* _Data records_
————————

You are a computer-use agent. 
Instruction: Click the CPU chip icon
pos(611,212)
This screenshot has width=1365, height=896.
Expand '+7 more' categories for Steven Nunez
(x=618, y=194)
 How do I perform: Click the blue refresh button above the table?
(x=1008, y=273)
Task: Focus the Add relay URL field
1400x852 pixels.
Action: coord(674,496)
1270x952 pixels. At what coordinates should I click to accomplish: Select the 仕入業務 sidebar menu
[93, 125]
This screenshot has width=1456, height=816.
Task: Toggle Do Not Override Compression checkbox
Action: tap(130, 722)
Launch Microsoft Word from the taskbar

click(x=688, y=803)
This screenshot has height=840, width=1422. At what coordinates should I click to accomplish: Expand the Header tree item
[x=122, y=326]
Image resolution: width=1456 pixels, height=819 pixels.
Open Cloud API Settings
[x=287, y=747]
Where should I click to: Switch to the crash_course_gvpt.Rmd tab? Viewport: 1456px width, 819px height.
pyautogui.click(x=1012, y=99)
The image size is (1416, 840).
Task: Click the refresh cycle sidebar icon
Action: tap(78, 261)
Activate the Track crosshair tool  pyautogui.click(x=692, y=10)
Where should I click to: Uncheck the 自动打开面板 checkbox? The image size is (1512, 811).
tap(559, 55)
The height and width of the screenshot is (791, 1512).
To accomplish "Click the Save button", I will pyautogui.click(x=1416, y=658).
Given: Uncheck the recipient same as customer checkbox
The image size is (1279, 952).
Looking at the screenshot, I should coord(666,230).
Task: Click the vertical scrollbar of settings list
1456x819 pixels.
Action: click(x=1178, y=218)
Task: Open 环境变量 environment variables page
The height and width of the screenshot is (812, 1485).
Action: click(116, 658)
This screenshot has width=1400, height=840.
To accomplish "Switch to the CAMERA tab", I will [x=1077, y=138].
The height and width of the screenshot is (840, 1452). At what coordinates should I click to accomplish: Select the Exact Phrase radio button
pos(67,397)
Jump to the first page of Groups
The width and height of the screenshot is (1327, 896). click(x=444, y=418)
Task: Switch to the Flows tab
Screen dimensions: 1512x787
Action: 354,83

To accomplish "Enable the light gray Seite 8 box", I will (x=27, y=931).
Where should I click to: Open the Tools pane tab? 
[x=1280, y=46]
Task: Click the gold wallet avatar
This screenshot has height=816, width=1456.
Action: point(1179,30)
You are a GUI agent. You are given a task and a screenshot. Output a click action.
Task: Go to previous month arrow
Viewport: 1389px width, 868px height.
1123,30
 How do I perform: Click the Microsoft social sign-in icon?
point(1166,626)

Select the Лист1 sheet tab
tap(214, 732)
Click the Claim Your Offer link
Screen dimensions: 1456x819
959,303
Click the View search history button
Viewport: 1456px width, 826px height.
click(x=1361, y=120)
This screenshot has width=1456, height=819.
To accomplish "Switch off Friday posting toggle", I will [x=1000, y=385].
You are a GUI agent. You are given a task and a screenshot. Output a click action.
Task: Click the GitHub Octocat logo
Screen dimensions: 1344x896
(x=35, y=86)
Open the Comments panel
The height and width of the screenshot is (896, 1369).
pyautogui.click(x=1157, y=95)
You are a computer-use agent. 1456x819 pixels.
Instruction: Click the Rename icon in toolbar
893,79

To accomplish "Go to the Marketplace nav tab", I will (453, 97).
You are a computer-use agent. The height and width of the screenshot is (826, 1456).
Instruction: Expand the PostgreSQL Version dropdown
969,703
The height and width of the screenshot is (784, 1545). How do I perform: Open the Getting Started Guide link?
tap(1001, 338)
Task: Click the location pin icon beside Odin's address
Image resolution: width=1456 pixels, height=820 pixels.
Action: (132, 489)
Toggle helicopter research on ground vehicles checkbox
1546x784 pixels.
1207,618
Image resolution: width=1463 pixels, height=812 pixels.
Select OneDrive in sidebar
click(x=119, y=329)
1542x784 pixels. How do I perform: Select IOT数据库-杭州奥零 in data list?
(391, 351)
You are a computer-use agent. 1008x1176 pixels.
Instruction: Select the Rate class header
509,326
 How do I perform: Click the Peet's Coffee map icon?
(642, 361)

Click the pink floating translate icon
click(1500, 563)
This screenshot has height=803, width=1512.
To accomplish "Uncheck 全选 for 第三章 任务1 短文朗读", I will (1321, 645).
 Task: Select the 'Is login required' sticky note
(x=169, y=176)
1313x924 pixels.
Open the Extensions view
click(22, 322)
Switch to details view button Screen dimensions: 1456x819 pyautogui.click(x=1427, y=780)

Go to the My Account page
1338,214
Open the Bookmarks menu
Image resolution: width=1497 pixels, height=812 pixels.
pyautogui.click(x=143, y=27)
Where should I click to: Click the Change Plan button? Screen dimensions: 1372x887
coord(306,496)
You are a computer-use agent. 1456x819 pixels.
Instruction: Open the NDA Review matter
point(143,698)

————————

* _What to produce_
Among the lines above, count those that hold the word "will" and give only the count.

* _Answer box_
6